▶ PROMPT
Starting with the line that contains "How do I perform: Click" and going on through the end of the lines, write those lines out again with "Direction 2" changed to "Direction 1" and everything else kept the same. Omit the pictures from your answer.

▶ DATA FOR PROCESSING

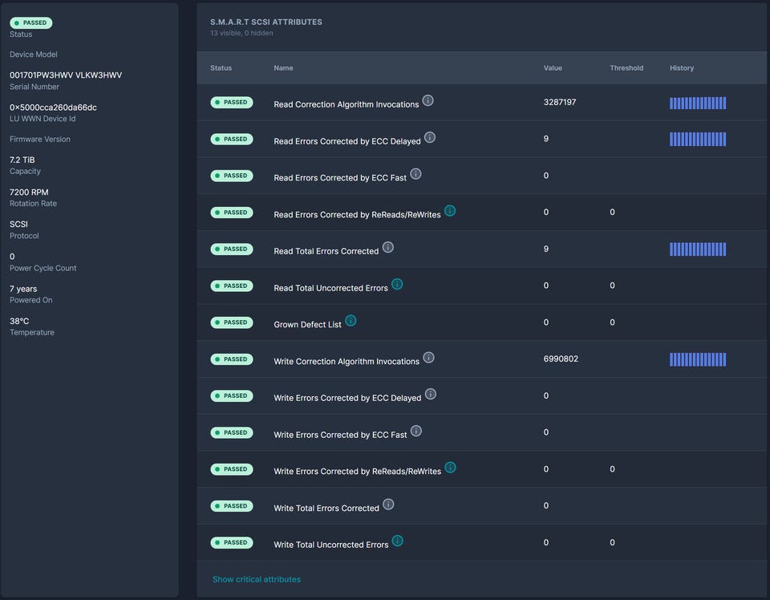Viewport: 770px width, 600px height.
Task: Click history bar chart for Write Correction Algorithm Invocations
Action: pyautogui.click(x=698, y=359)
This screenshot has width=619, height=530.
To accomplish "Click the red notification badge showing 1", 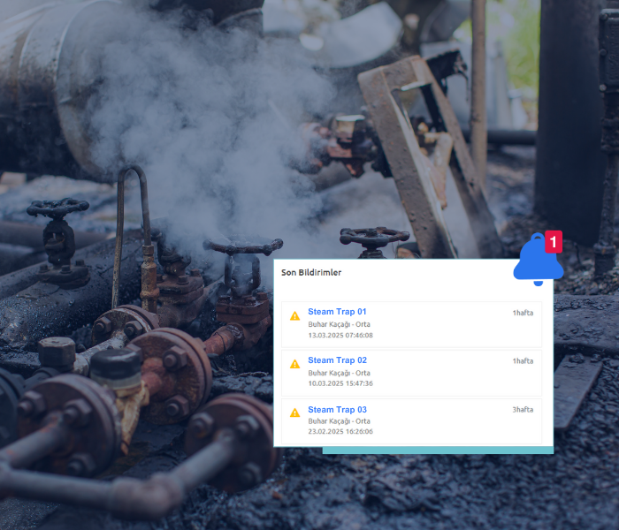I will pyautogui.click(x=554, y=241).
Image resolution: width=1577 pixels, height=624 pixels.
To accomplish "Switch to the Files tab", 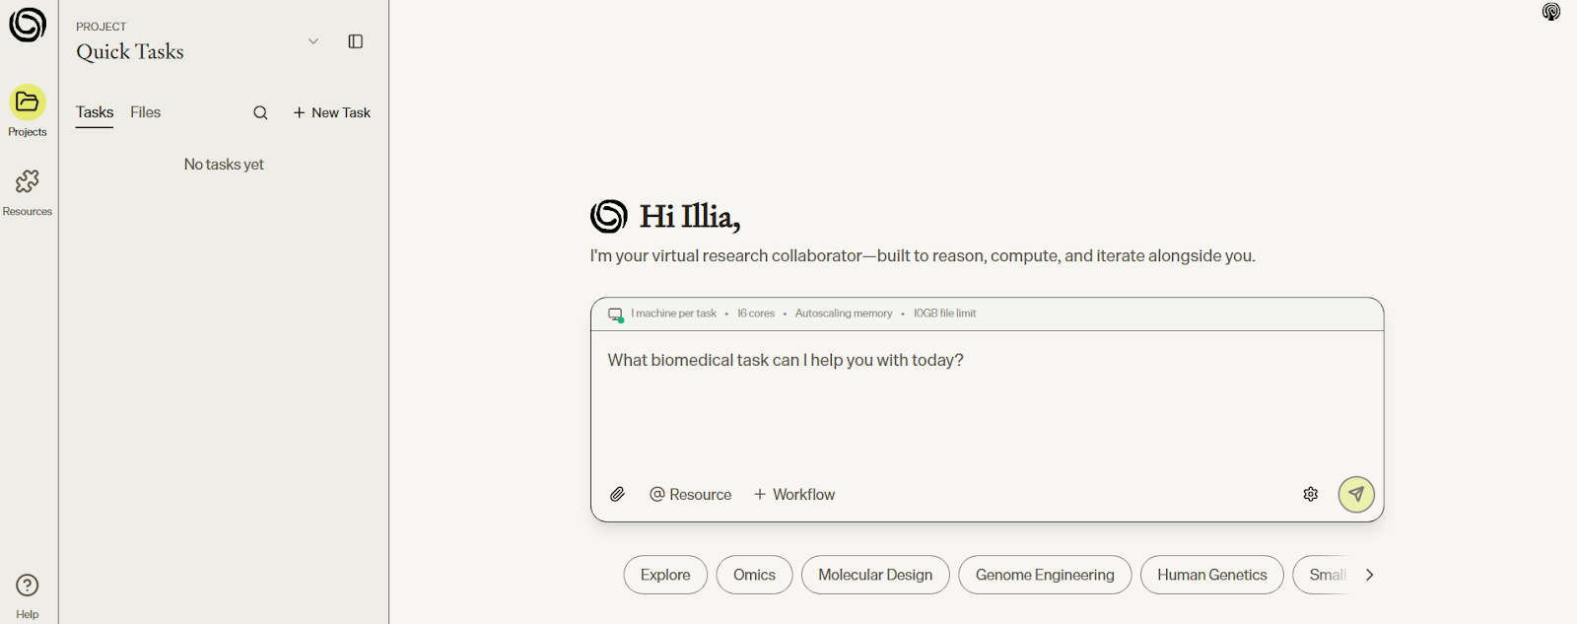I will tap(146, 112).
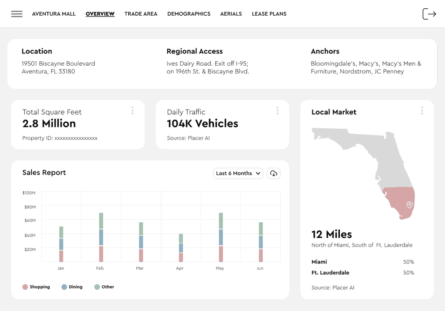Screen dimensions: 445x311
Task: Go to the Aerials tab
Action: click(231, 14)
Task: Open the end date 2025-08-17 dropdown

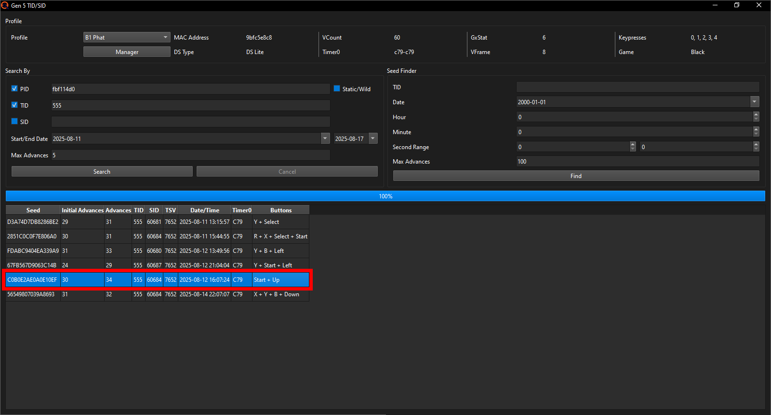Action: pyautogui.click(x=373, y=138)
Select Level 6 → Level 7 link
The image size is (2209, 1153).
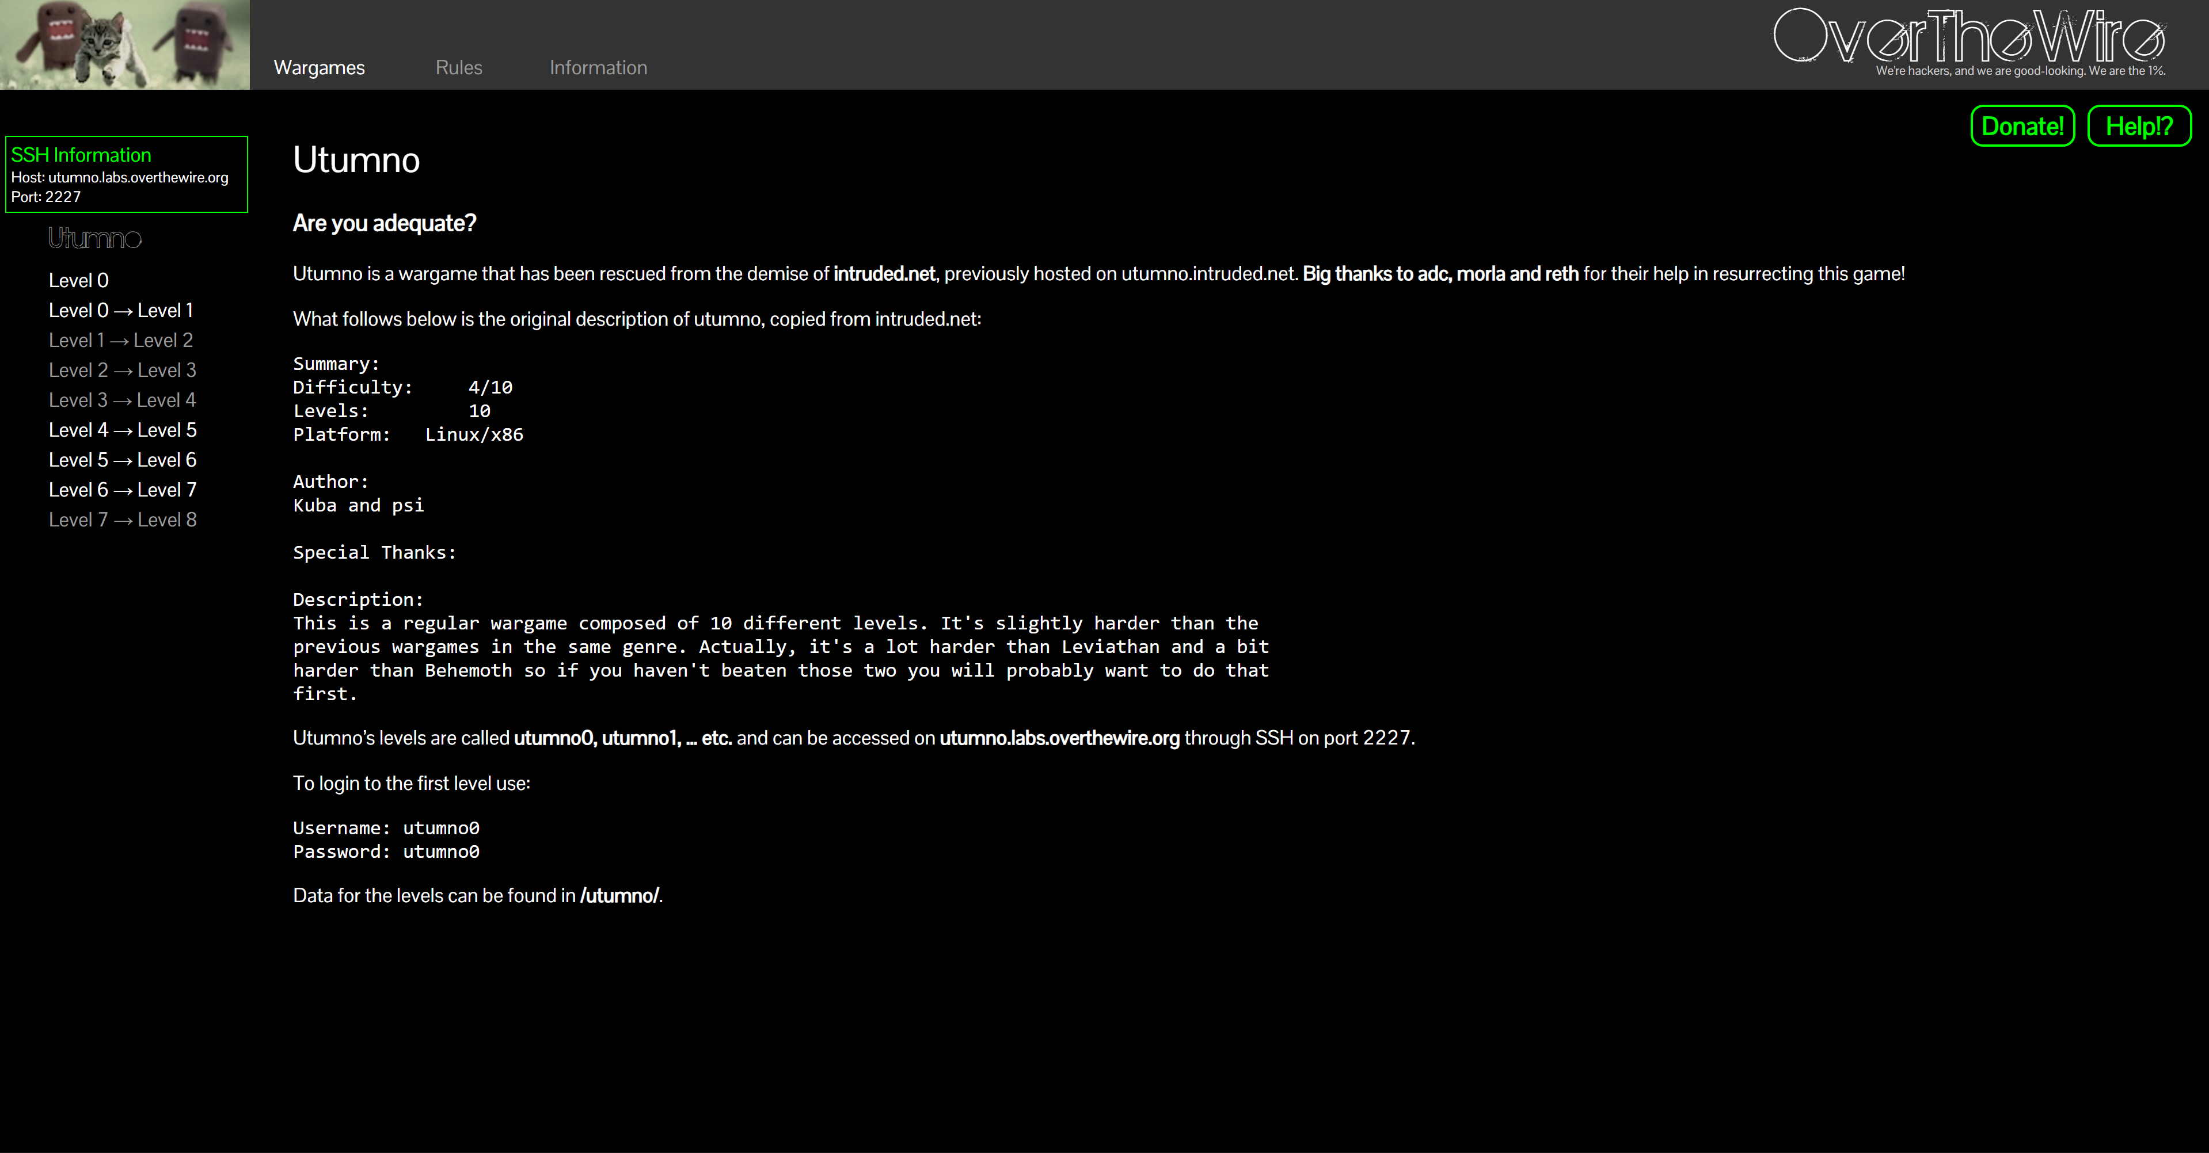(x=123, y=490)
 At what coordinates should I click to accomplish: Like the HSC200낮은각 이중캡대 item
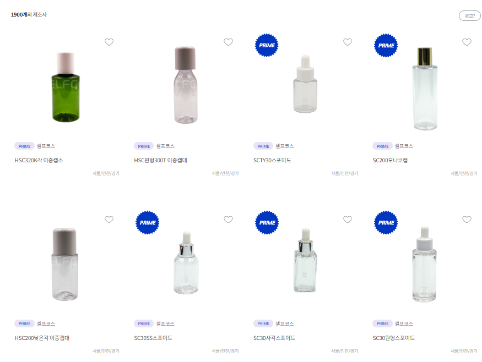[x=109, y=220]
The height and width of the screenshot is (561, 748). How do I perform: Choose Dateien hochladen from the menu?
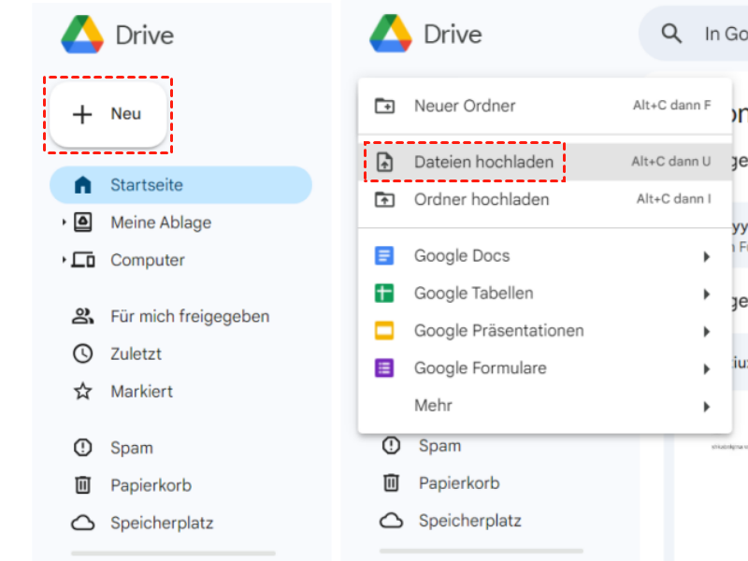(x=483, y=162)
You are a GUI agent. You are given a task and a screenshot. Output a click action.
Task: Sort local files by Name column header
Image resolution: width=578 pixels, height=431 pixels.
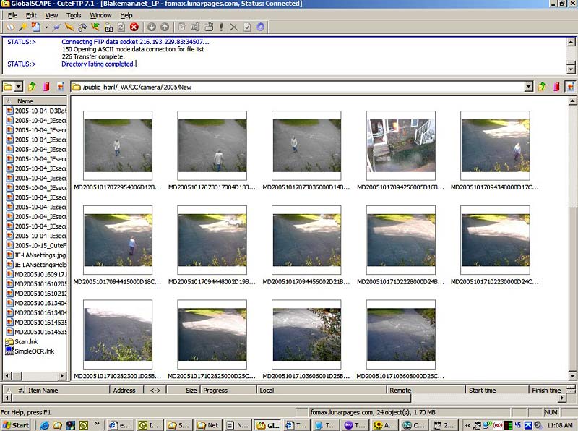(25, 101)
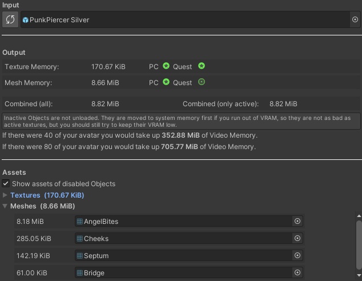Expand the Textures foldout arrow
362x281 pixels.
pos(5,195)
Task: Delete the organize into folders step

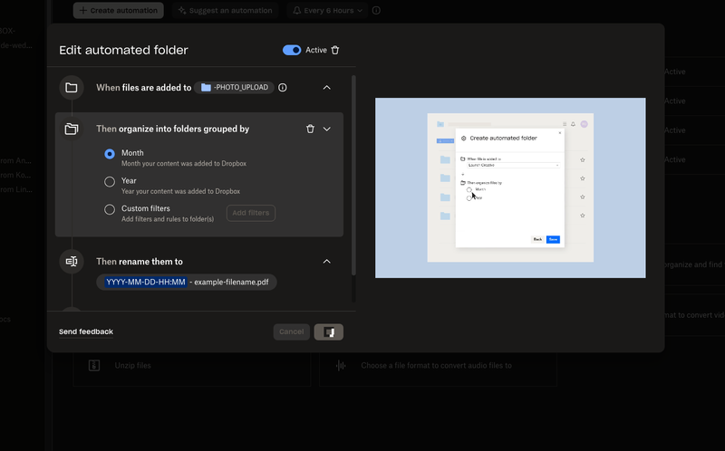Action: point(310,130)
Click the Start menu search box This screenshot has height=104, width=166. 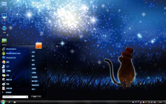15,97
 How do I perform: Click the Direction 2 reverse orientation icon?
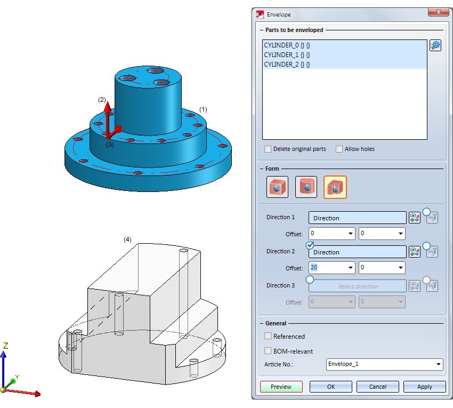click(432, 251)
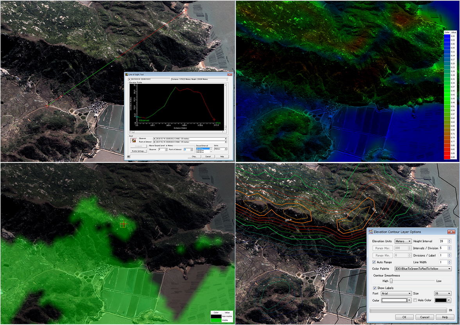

▶ RESPONSE TO THIS EXERCISE
 How do I perform: Click the Direction 1 reverse orientation icon?
click(432, 251)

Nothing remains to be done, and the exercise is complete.